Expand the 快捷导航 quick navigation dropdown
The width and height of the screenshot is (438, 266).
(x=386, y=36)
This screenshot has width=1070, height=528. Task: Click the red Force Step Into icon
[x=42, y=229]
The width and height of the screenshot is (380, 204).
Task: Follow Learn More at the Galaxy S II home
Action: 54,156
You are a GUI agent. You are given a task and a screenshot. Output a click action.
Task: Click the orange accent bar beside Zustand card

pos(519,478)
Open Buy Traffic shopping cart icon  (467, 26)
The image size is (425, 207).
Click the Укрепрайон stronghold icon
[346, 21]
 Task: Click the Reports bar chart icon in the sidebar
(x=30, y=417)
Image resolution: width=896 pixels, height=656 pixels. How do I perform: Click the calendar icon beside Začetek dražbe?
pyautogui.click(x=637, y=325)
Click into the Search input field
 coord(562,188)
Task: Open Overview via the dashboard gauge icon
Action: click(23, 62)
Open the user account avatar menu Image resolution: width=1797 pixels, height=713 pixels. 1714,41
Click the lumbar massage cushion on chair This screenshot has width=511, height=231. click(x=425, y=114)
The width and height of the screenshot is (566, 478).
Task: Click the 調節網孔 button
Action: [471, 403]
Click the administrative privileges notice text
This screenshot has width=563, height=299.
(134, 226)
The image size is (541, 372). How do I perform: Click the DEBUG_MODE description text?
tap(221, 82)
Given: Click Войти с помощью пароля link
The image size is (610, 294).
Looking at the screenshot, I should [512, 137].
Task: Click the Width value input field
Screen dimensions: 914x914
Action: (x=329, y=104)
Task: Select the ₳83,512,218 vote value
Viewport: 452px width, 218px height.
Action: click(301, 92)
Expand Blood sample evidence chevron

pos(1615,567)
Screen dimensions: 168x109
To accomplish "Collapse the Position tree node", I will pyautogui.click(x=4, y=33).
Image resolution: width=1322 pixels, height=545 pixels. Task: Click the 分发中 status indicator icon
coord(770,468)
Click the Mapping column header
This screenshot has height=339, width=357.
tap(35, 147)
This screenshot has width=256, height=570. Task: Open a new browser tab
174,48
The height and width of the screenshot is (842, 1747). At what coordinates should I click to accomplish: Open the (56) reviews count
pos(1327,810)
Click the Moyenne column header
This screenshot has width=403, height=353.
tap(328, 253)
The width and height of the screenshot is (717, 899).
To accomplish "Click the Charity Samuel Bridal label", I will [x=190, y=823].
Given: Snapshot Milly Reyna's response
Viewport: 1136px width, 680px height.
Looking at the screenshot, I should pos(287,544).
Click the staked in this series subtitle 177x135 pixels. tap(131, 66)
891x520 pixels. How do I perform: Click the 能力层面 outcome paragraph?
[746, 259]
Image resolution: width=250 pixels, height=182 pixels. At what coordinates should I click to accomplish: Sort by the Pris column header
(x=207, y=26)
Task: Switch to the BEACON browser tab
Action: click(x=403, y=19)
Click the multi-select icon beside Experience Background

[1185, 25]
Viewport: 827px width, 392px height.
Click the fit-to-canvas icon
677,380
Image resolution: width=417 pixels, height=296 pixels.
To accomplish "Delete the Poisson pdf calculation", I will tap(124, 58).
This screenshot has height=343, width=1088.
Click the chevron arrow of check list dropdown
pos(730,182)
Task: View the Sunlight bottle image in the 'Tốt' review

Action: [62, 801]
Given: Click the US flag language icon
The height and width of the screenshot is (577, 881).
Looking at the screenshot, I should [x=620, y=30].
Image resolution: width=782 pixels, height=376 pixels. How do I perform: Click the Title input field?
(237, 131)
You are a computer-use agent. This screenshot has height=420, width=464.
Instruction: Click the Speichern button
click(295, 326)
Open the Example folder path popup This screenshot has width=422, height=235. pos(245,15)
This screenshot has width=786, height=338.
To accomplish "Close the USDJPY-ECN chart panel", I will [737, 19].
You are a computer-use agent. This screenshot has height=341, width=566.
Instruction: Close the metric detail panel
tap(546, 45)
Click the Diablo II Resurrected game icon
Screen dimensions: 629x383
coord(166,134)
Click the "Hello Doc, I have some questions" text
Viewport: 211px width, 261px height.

[WHAT IS EXPECTED] Output the entries exactly.

[COMPLETED EXERCISE]
Expand the 快捷导航 quick navigation dropdown
The width and height of the screenshot is (438, 266).
(x=386, y=36)
This screenshot has width=1070, height=528. Task: Click the red Force Step Into icon
[x=42, y=229]
The width and height of the screenshot is (380, 204).
Task: Follow Learn More at the Galaxy S II home
Action: 54,156
You are a GUI agent. You are given a task and a screenshot. Output a click action.
Task: Click the orange accent bar beside Zustand card

pos(519,478)
Open Buy Traffic shopping cart icon  (467, 26)
The image size is (425, 207).
Click the Укрепрайон stronghold icon
[346, 21]
 Task: Click the Reports bar chart icon in the sidebar
(x=30, y=417)
Image resolution: width=896 pixels, height=656 pixels. How do I perform: Click the calendar icon beside Začetek dražbe?
pyautogui.click(x=637, y=325)
Click into the Search input field
 coord(562,188)
Task: Open Overview via the dashboard gauge icon
Action: click(23, 62)
Open the user account avatar menu Image resolution: width=1797 pixels, height=713 pixels. 1714,41
Click the lumbar massage cushion on chair This screenshot has width=511, height=231. click(x=425, y=114)
The width and height of the screenshot is (566, 478).
Task: Click the 調節網孔 button
Action: [471, 403]
Click the administrative privileges notice text
This screenshot has width=563, height=299.
(134, 226)
The image size is (541, 372). How do I perform: Click the DEBUG_MODE description text?
tap(221, 82)
Given: Click Войти с помощью пароля link
The image size is (610, 294).
Looking at the screenshot, I should [512, 137].
Task: Click the Width value input field
Screen dimensions: 914x914
Action: (x=329, y=104)
Task: Select the ₳83,512,218 vote value
Viewport: 452px width, 218px height.
Action: click(301, 92)
Expand Blood sample evidence chevron

pos(1615,567)
Screen dimensions: 168x109
To accomplish "Collapse the Position tree node", I will pyautogui.click(x=4, y=33).
Image resolution: width=1322 pixels, height=545 pixels. Task: Click the 分发中 status indicator icon
coord(770,468)
Click the Mapping column header
This screenshot has height=339, width=357.
tap(35, 147)
This screenshot has width=256, height=570. Task: Open a new browser tab
174,48
The height and width of the screenshot is (842, 1747). At what coordinates should I click to accomplish: Open the (56) reviews count
pos(1327,810)
Click the Moyenne column header
This screenshot has width=403, height=353.
tap(328, 253)
The width and height of the screenshot is (717, 899).
To accomplish "Click the Charity Samuel Bridal label", I will [x=190, y=823].
Given: Snapshot Milly Reyna's response
Viewport: 1136px width, 680px height.
Looking at the screenshot, I should pos(287,544).
Click the staked in this series subtitle 177x135 pixels. tap(131, 66)
891x520 pixels. How do I perform: Click the 能力层面 outcome paragraph?
[746, 259]
Image resolution: width=250 pixels, height=182 pixels. At what coordinates should I click to accomplish: Sort by the Pris column header
(x=207, y=26)
Task: Switch to the BEACON browser tab
Action: click(x=403, y=19)
Click the multi-select icon beside Experience Background

[1185, 25]
Viewport: 827px width, 392px height.
Click the fit-to-canvas icon
677,380
Image resolution: width=417 pixels, height=296 pixels.
To accomplish "Delete the Poisson pdf calculation", I will tap(124, 58).
This screenshot has height=343, width=1088.
Click the chevron arrow of check list dropdown
pos(730,182)
Task: View the Sunlight bottle image in the 'Tốt' review

Action: [62, 801]
Given: Click the US flag language icon
The height and width of the screenshot is (577, 881).
Looking at the screenshot, I should [x=620, y=30].
Image resolution: width=782 pixels, height=376 pixels. How do I perform: Click the Title input field?
(237, 131)
You are a computer-use agent. This screenshot has height=420, width=464.
Instruction: Click the Speichern button
click(295, 326)
Open the Example folder path popup This screenshot has width=422, height=235. pos(245,15)
This screenshot has width=786, height=338.
To accomplish "Close the USDJPY-ECN chart panel", I will [737, 19].
You are a computer-use agent. This screenshot has height=341, width=566.
Instruction: Close the metric detail panel
tap(546, 45)
Click the Diablo II Resurrected game icon
Screen dimensions: 629x383
coord(166,134)
Click the "Hello Doc, I have some questions" text
Viewport: 211px width, 261px height.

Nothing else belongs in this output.